5 WFOE setup mistakes that could prove costly to new businesses!
1) Choosing the wrong place to set up your company
Location, location, location! Finding the right place to set up shop is by far one of the most crucial decisions business owners will have to make. The deciding of a location for one's business may be influenced by a number of things such as the industry one is involved in, a place's infrastructure, its proximity to shipping ports and customer focus to name but a few.
Certain regions in China are more suitable for specific industries. For example in the South or PRD region (Pearl River Delta) sourcing/logistics/IT operations are more suitable, whereas in the North industries that are related to government are a better fit. It is important to do some research on each viable location as switching to another will lead to troublesome amendment procedures and having to de-register and re-register at different tax bureaus.
Long story short, you wouldn't impulse buy a house in a random country or area without scoping it out first, so don't do the same for your business!
2) Not making allowance for the amount of time it takes to register a WFOE in China
Time waits for no one, and especially not for your business, so it is of vital importance that you account for the estimated time that will be spent setting everything up and then some. Not doing this might result in cash flow problems that could disrupt major areas of your business and leave you down and out before you even get out of the gate.
3) Not clearly defining a company's business scope in the Articles of Association (AoA)
A company's business scope serves as a description of the industry that a company is permitted to operate in, as well as all of the business activities it participates in. Once the relevant Chinese authorities have approved the business scope it is up to the company to engage in only those activities that were defined in the AoA.
Companies that engage in
operations that fall outside of their business scope run the risk of being
fined by local authorities or even having their licenses revoked. It is
important for foreign business owners to clearly define the entire scope of
their business operations in the AoA so as to avoid having too narrow a scope
and transgressing the law.
4) Not understanding the labor law
When it comes to finding employees for your company, it is important to know what laws are in place to protect the interest of both parties involved.
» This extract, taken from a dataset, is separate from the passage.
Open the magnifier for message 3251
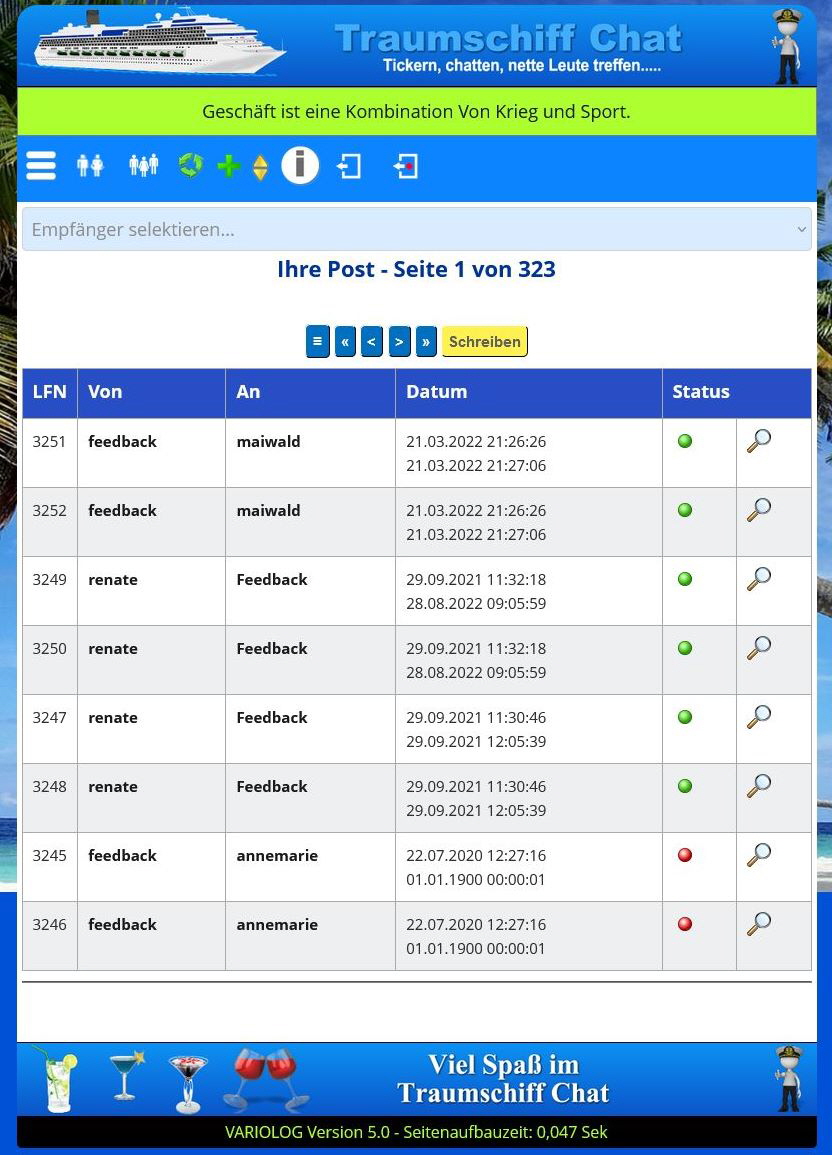This screenshot has height=1155, width=832. pyautogui.click(x=759, y=440)
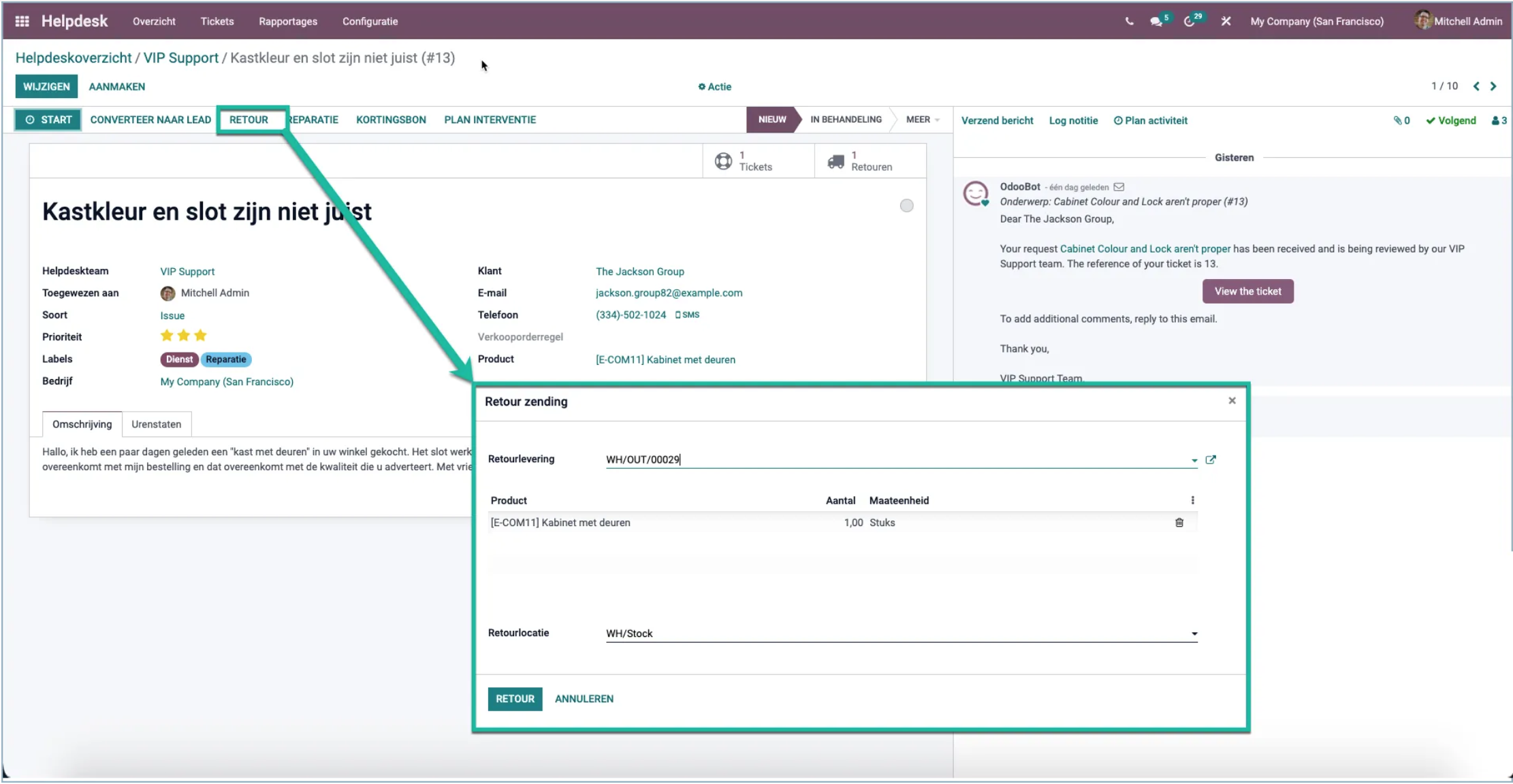Screen dimensions: 1513x784
Task: Click the Retouren truck smart button icon
Action: click(x=836, y=161)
It is advisable for new employers to have an employment handbook at their disposal as their are many things that one has to be privy to.
The registering of a WOFE qualifies a foreign company to apply for work visas for their foreign staff. The number of visas available are related to the amount of RC invested. As visas are issued by governmental authorities, it is important to know the number of work visas one's company is eligible for so as not to exceed the limit and land one's company and employees in hot water.
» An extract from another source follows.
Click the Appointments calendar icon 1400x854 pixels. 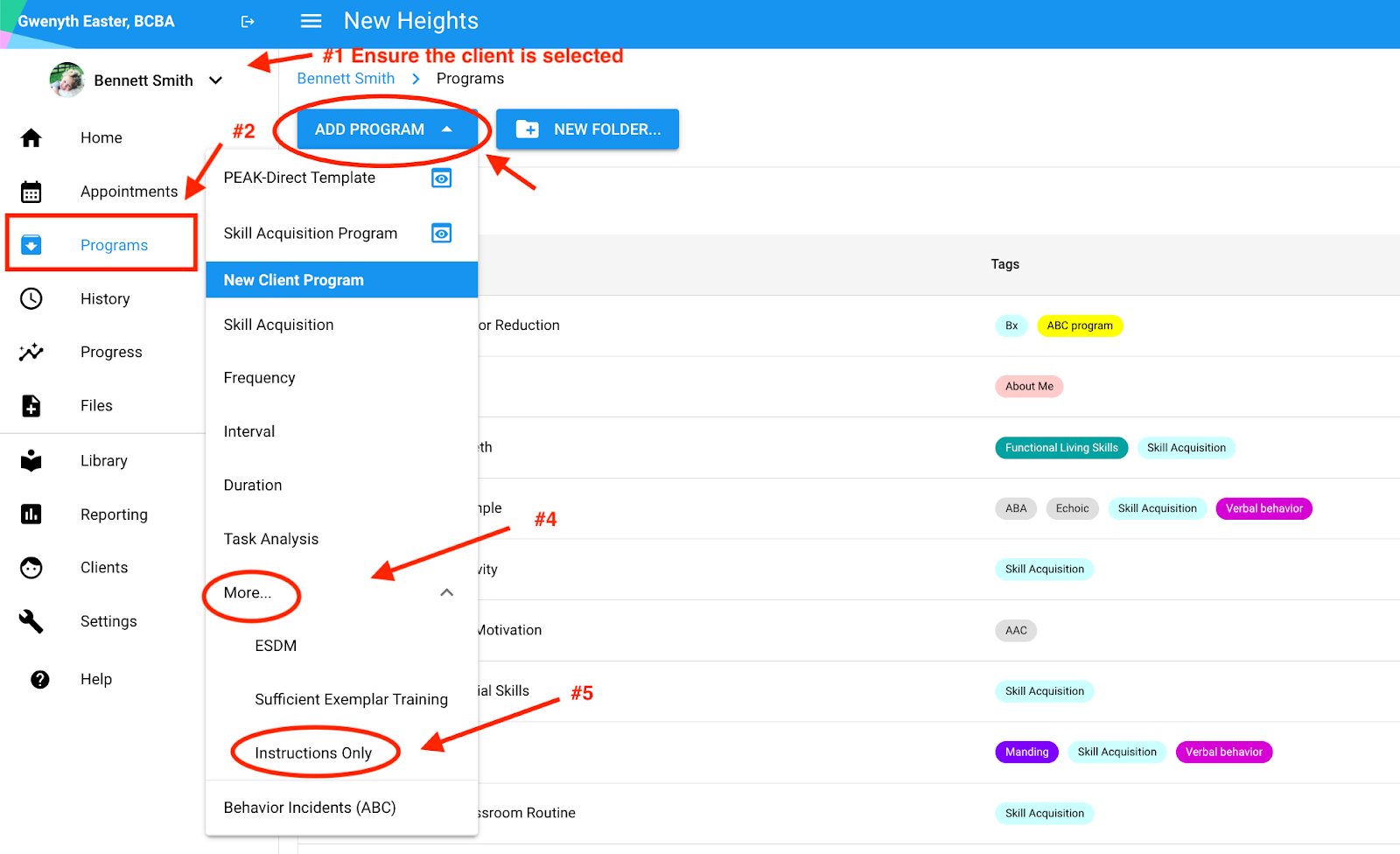click(x=32, y=192)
Knowing as much as one can about the labor laws will help to ensure your company runs smoothly, and your employees are taken care of. At the end of the day the 'vehicle' of your company is only as strong as the people who are making the wheels turn.
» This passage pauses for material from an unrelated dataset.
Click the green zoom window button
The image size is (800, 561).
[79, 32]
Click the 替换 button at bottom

5) Employing the services of an unqualified consultancy to help you register your WFOE in China
As I have mentioned above, the registering and setting up of a WFOE in China can be a lengthy process that requires foreigners to negotiate Chinese bureaucratic processes that may prove troublesome. For these reasons a lot of foreigners opt to seek out the aid of cheap consultancy services to help them register WOFEs, but more often than not end up with a sour taste in their mouths.
There are many consultancies or agencies that claim to be the best priced and promise you the world, but the reality is that they can't deliver what they say. When vetting different consultancies it is important to first check their website for additional information, see whether or not there is a high level of transparency regarding their services and if the English used is up to scratch. Additionally, it is helpful to read up on other customer testimonials so you can put your mind at ease.
Make sure that you do your homework before giving your business to anyone. Your company is a direct representation of who you are as a businessperson, and as such you need to work with people that understand your unique needs and challenges so that both parties can foster a mutually beneficial business relationship.